▶ [Provided passage]:

* * * *

The impact of the use of cannabis in the treatment of liver disease is still unknown; however, some information has come to light on its impact on patient’s chances of receiving a liver transplant. Although some potential benefits have been hypothesized for the use of the marijuana-derived product in pain reduction, some states in the United States will remove transplant candidates form the list if they use the product.
In an effort to help unpack the rules and regulations, as well as the potential risk and benefits of cannabis use for patients with liver disease, Norah Terrault, MPH, MD, director of the Viral Hepatitis Center at University of California, San Francisco, spoke with MD Magazine® at the 2018 American Association for the Study of Liver Diseases (AASLD) Liver Meeting, November 9-13, 2018, in San Francisco, California.
[Editor’s note: Transcript is slightly modified for readability.]
MD Magazine®: How does the use of cannabis affect a patient’s status on the liver transplant list?
Terrault: There is some rational in the transplant setting that a patient cannot use marijuana and stay on the list. [We decided this in our program and] our rational was based on very real concerns.
[First,] we were concerned that posttransplant we did not know if there was going to be any effect or interaction between the marijuana products and the immunosuppressant drugs. The goal with transplant patients is to ensure that we have long-term graft survival and patient survival, and so we did not want to have any potential for the marijuana to interact or cause changes in the metabolism of drugs that might affect immunosuppressive levels.
There are some data that show that depending on the product—because it’s not one thing, marijuana, there’s many different components—[there could be different effects]. We were concerned that there could be potentially some drug-drug interactions—probably not major, but potentially modest. We do not want to have any potential issue with the patient’s immunosuppressive levels and their risk for rejection. That was 1 reason.
[Second,] many people smoke marijuana products. There are very old data—but I think [it] is still relevant today—[that showed] some of the marijuana products were contaminated by molds because they’re grown in the earth, and [molds] exist in nature (these are natural products). Some of those molds like Aspergillus are very serious and can be lethal infections in someone who is immunocompromised.
I think we still have very strong feelings that we would like our transplant patients not to use these products because we think there are some potentially unknown risks. There may be some real consequences to the use of these products, especially if they are smoked. Not to mention that there are some good data about the risk for lung disease and [marijuana] as an activation of asthma, etc.

* * * *

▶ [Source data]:
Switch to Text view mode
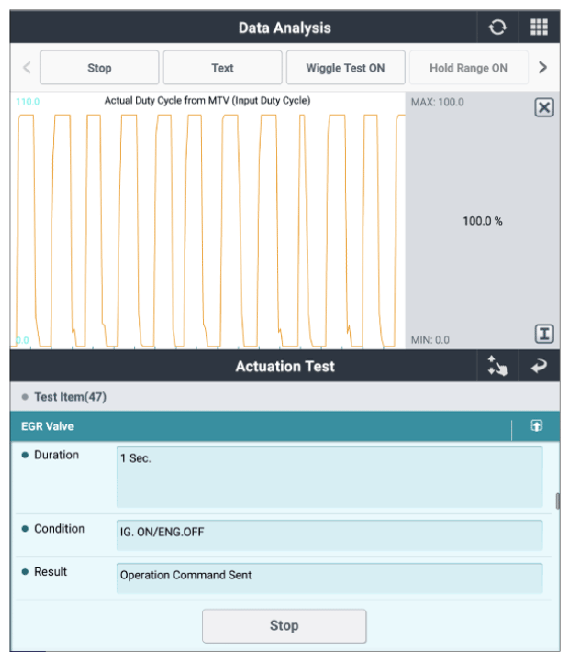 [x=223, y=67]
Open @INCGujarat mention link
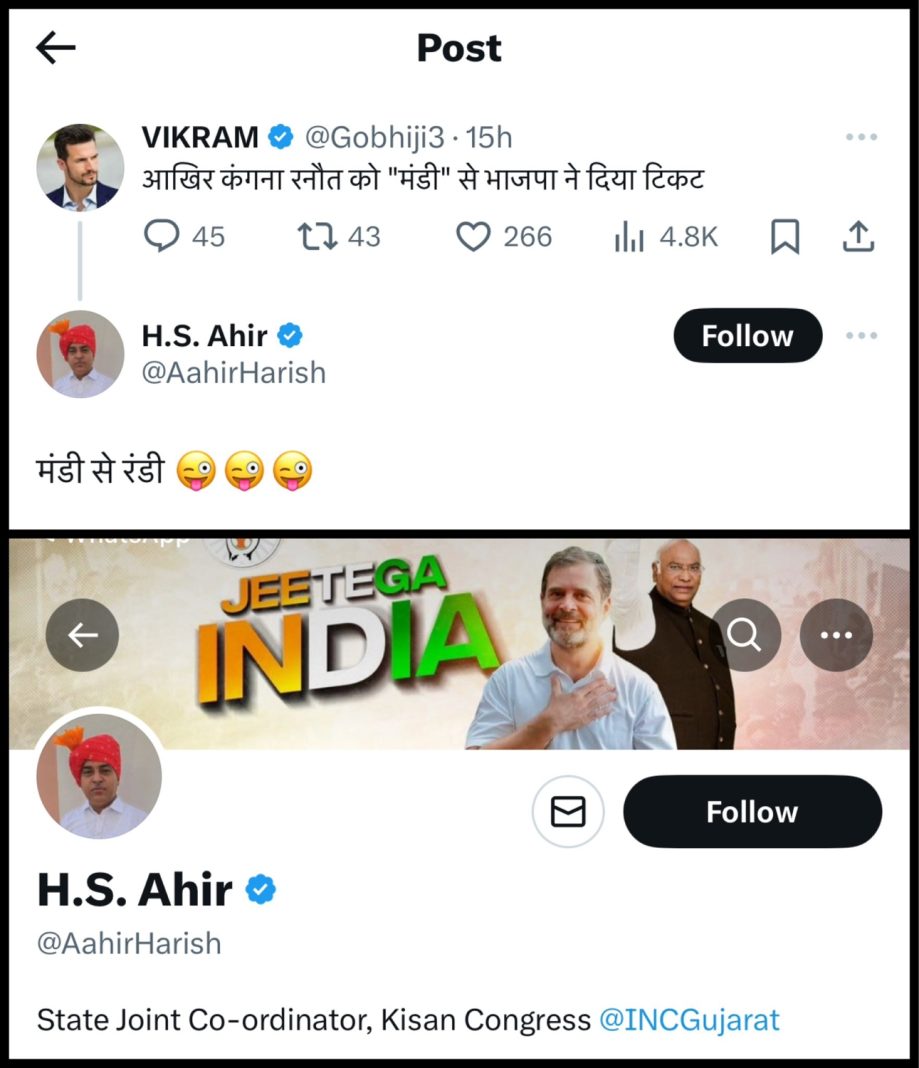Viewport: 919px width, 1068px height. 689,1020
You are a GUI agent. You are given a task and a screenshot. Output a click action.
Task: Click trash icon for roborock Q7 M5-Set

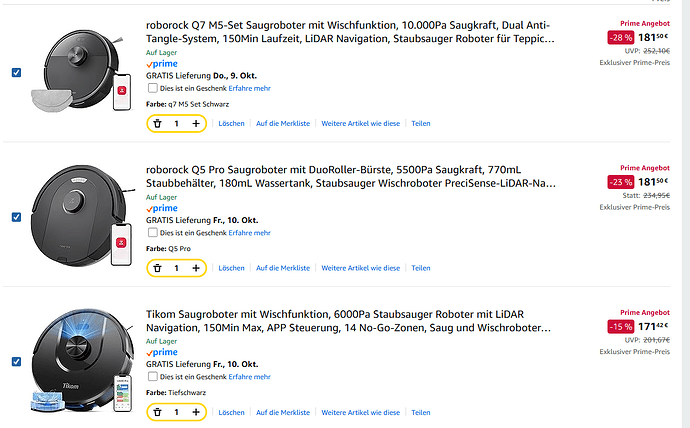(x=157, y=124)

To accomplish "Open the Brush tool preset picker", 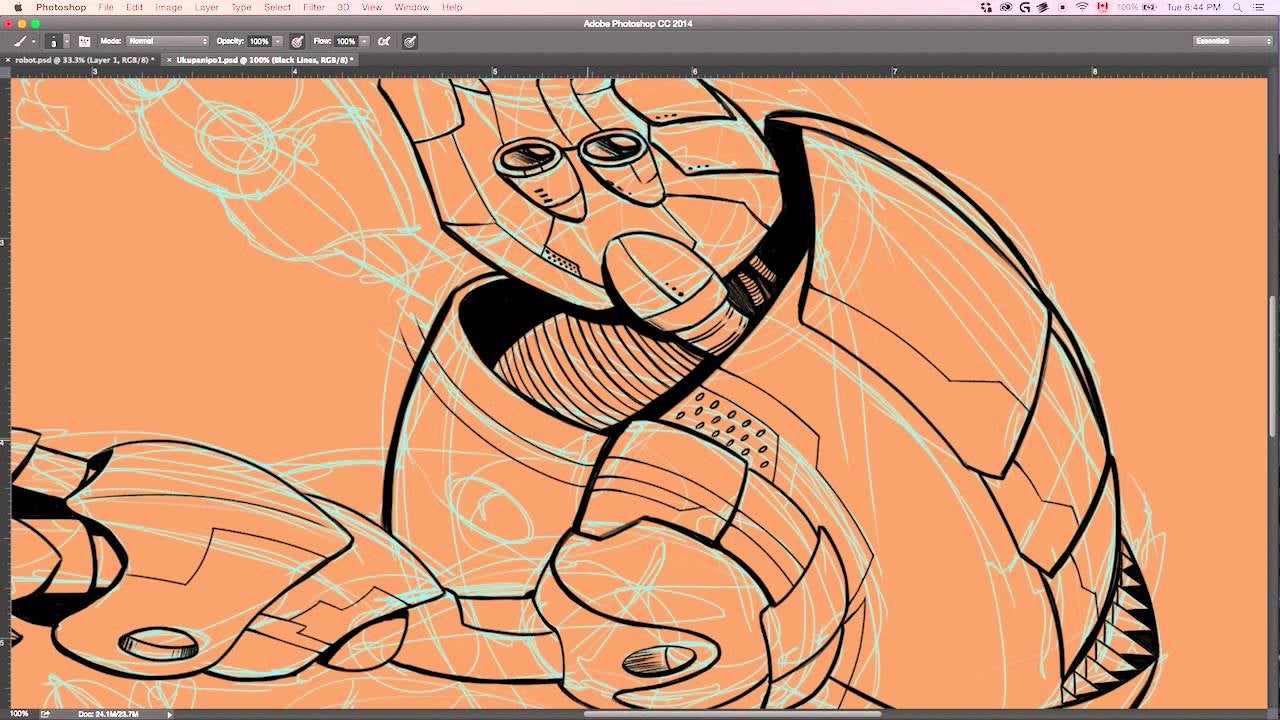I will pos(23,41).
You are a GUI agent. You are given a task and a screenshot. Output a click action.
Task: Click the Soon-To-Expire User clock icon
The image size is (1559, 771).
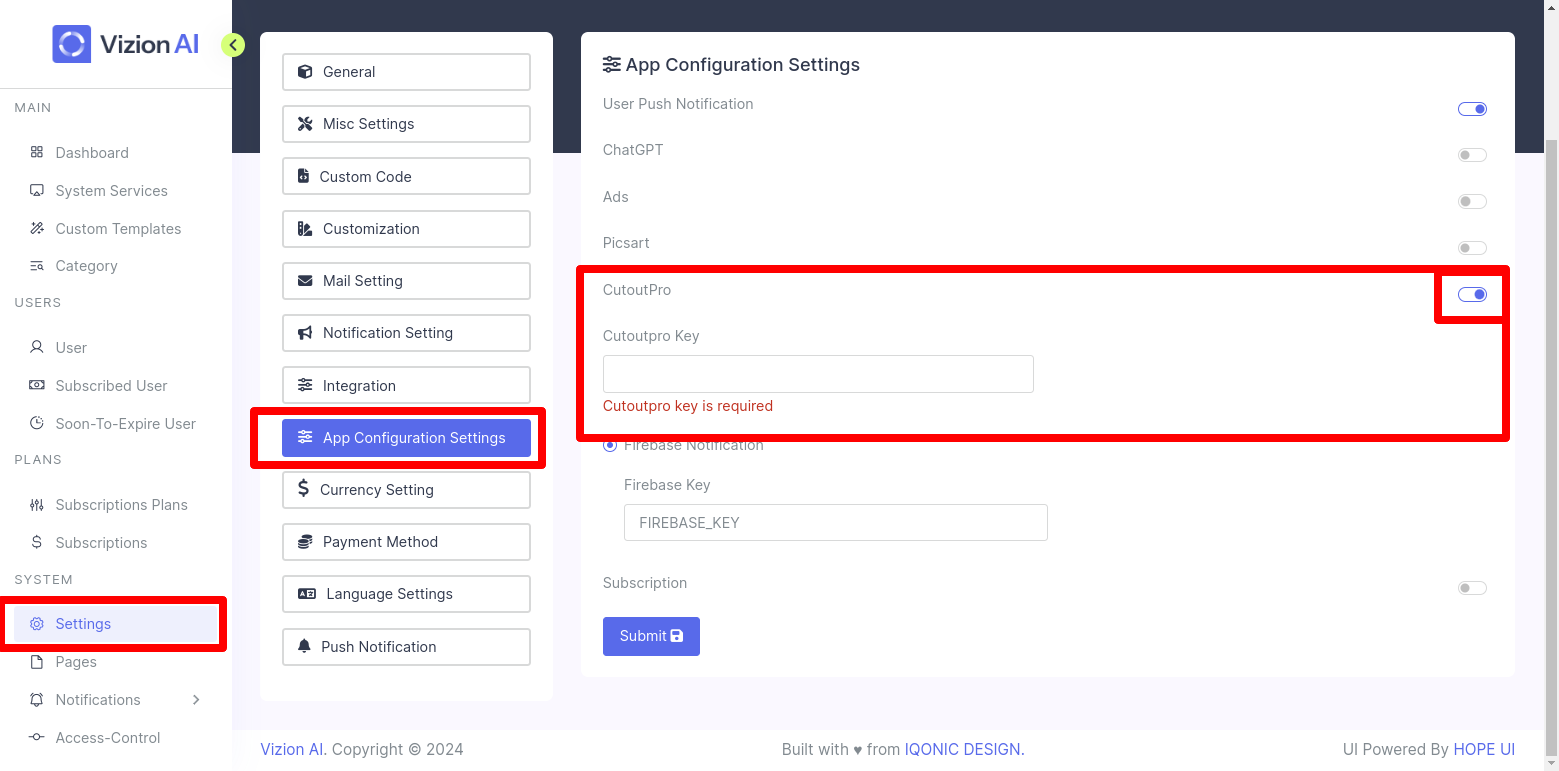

* * * *

▶ [Assignment 1]:
Answer these questions using the interview on cannabis and liver transplants:
(a) What position does Norah Terrault hold?
(b) Which mold does Terrault name as a possibly lethal infection for someone who is immunocompromised?
(c) On what dates was the 2018 AASLD Liver Meeting held?
▶ [Assignment 2]:
What organizations and publications are named in the interview on cannabis and liver transplants? List every one.
▶ [Assignment 3]:
Carry the interview on cannabis and liver transplants forward from its last sentence.

▶ [Answer 1]:
(a) She is director of the Viral Hepatitis Center at University of California, San Francisco.
(b) Aspergillus.
(c) November 9-13, 2018.

▶ [Answer 2]:
- MD Magazine®
- Viral Hepatitis Center
- University of California, San Francisco
- American Association for the Study of Liver Diseases (AASLD)

▶ [Answer 3]:
For those reasons, we really feel there are some health risks, and we counsel against it. We advise patients, posttransplant, to avoid use of marijuana because of those concerns.
There is [also] the legal issue of the policies of the program for getting on the list, but there are some real concerns on the part of clinicians who take care of transplant patients about the potential risks to the patient because they are immunocompromised, and/or the interactions with medications that would compromise the graft.
We advise individuals posttransplant to not be using.
The truth is that, in the future, I think there are going to be recognized health benefits of cannabinoid products. There are some interesting data about how it can be used to treat chronic pain, and I think that is a particularly that I’m interested in, given our concerns about the escalating use of narcotics, the potential for dependency on opioids, opioid addiction, and consequences of that, and so I think if we can find potentially safer alternatives where there is not an overdose risk or where there is less potential for side effects, I’m all for that.
There is a very nice report, coming back to the transplant patients, where they had a patient who was on narcotics at a fairly high dose, and they were having difficulty managing the patient’s pain. [When] they used CBD products, the patient was able to come off all the narcotics and have very good pain control. In that case, it was really a benefit to the patient and to the provider that they had an alternative to use of narcotics.
I think it’s an area in which we’re really still learning, and as more of these [products] become available and more studies are completed, I think we will find that there is a place where the benefits certainly outweigh risks. But, we are still in early days for the point of understanding that. I see, in particular the area of pain management, where this might be an alternative that we’d be happy to support because it would be safer than some of the other options that we currently have.